TASK DIRECTIONS: Reproduce verbatim the lines of the items below, beginning with the line that contains "The image size" and continuing through the line that contains "(192, 389).", omitting all pictures.

DATA TO PROCESS:
────────────────────

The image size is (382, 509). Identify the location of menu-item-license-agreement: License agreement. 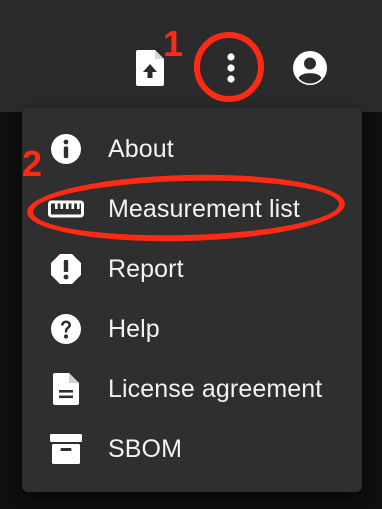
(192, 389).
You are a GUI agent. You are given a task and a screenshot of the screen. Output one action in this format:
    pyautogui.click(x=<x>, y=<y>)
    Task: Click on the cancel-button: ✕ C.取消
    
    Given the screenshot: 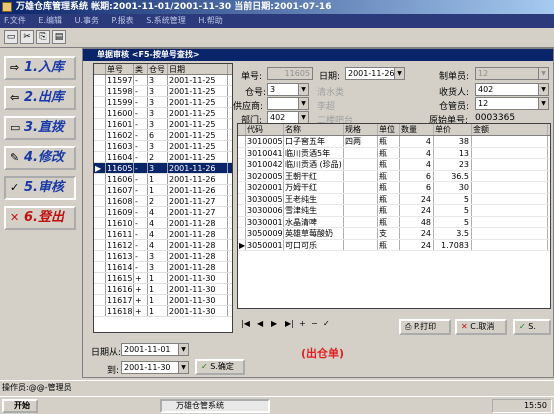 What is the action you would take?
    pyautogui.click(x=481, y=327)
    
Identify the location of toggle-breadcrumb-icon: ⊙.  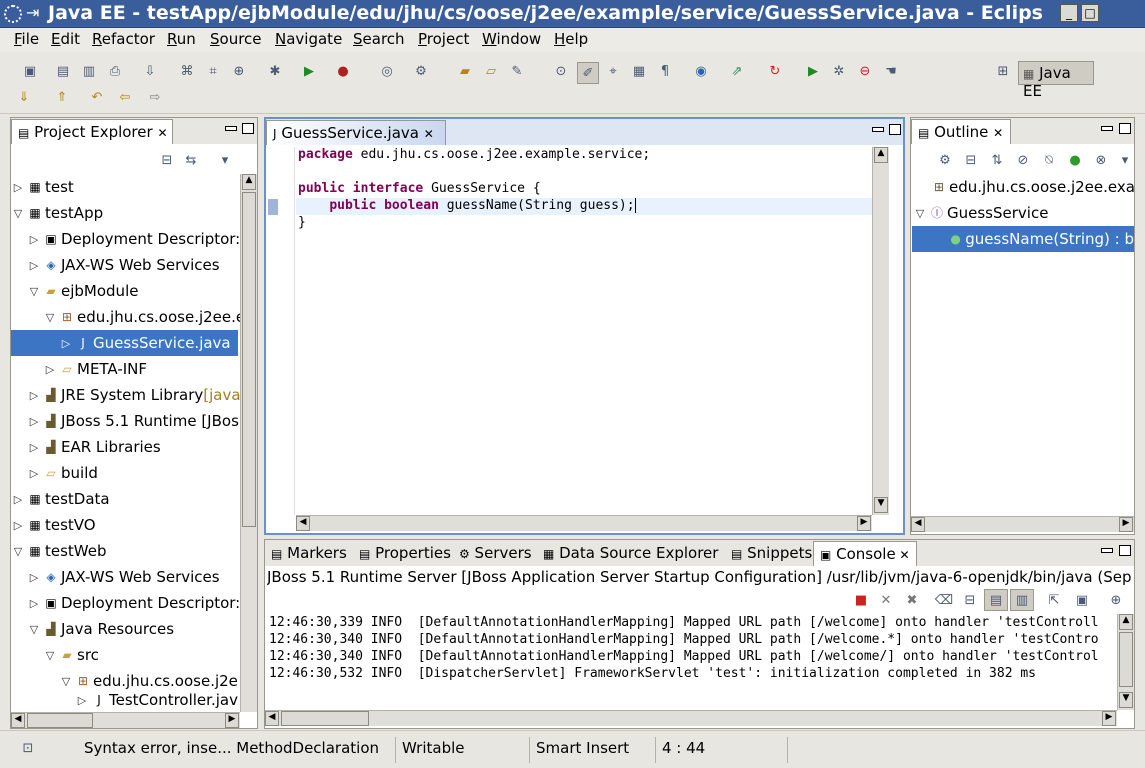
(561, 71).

────────────────────

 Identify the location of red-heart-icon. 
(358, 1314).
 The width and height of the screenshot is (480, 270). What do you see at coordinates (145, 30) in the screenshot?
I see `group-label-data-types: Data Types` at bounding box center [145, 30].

────────────────────

ANSWER TO THIS TASK:
The image size is (382, 509). Identify the location of menu-item-license-agreement: License agreement. 
(192, 389).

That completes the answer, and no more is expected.